RegRipper's shellbags.pl Output


TZWorks sbag Output


Nothing of significance to report; this event does not cause changes to BagMRU shellbags artifacts.



Phase B - Event 18: Navigate to "E:\CONFIDENTIAL\new_hdd_data\files" via Explorer; double-clicking each folder approximately 2 seconds apart [download hive]

From Start > Computer > E:\, each folder within the CONFIDENTIAL folder is explored until "E:\CONFIDENTIAL\new_hdd_data\files" is reached. This is done by double-clicking a folder, waiting about 2 seconds, then exploring the next folder.

RegRipper's shellbags.pl Output


TZWorks sbag Output


Going along with what we saw in event 16, we again see some new entries created. It is important to note that this CONFIDENTIAL folder is not the same one that was on the 8GB FAT32 flashdrive. This CONFIDENTIAL folder was created on the new 16GB NTFS flashdrive. It just so happens to have the same name. (And while we're at it, let's assume it's not called CONFIDENTIAL, as that is usually a dead giveaway as to what a former employee is not supposed to have in their possession).

We also see a few MRU time updates in the sbag output. This time, we also see updates for subfolders within the E:\CONFIDENTIAL folder (e.g. X, Y, Z). On that note, we also see shellbags.pl update the E:\CONFIDENTIAL folder's MRU time. This makes sense, though, because we are exploring a folder with the same exact path of a folder we have previously explored.

Note that, throughout all of these tests, the MAC times have never changed from their initial values. Even after we visited the same folder (e.g. E:\CONFIDENTIAL) -- first from a FAT32 drive and then from an NTFS drive -- the MAC times from the folder on the FAT32 drive remained.



New Findings

So far, we can gather the following from earlier in the post:
  • The first explored time of some folders can be determined
  • Some tools might not be showing you unassuming MRU times
  • The means by which a folder was accessed can potentially be determined
There was one other finding that I found to be pretty interesting. While testing, it occurred to me that Acronis True Image files (.tib) are very similar to zip files in terms of interacting with the Windows Explorer shell. That is, just as you can double-click a zip file to explore its contents via Explorer (granted 7zip or WinRAR isn't the default viewer), you can double-click a .tib backup and do the same. However, doing so results in a slightly different looking shellbags artifact.

_TASK:_ Continue the shellbags write-up, starting right after its final sentence.

_RECORDED INFORMATION:_
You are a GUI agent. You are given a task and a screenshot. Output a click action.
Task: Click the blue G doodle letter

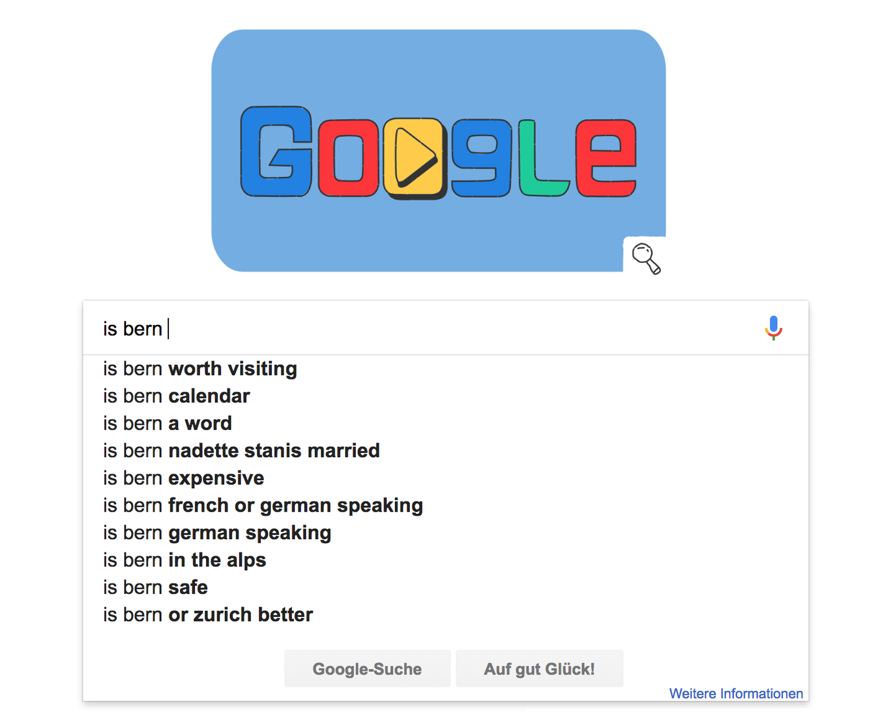[x=276, y=152]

_RESULT:_
Fig. 10 - If Acronis True Image is installed, a user can double-click a .tib file to explore it.

I wanted to see what exploring this .tib file would look like in shellbags, so I started by first traversing the .tib a few folders deep. The full path of the .tib file in this instance was C:\My backups\My Documents\My Documents_full_b1_s1_v1.tib. The full, traversed path within the .tib file was C:\Users\a\Documents\Stolen Stuff\CONFIDENTIAL\Contact.Lists. I thought it would be a good idea to throw them into the two tools I had been using previously. Here is what is reported by RegRipper's shellbags.pl and TZWorks sbag:

[download hive]

RegRipper's shellbags.pl Output



TZWorks sbag Output


As we can see, shellbags.pl doesn't recognize the class type indicator of 0x52, so it defaults to "Unknown Type." [UPDATE #01 12/16/2013]: RegRipper's shellbags.pl is on track to support the 0x52 shell item type. I have confirmation from Harlan Carvey that these entries are parsed correctly. Although entries are a bit lengthy, TZWorks sbag seems to be able to output some readable paths, which is nice. But something still seems a bit off there. [UPDATE #04 01/14/2014] This has been fixed in TZWorks sbag v0.35! Paths are now parsed correctly.

In the case of shellbags.pl, I was able to review the source and see why this shell item type wasn't being parsed. I cannot stress enough how necessary and convenient it is to be able to review the source of a tool to see how something works. It is through these open source tools that the community learns, making the forensics space a more exciting one for those who take the time out to actually review them.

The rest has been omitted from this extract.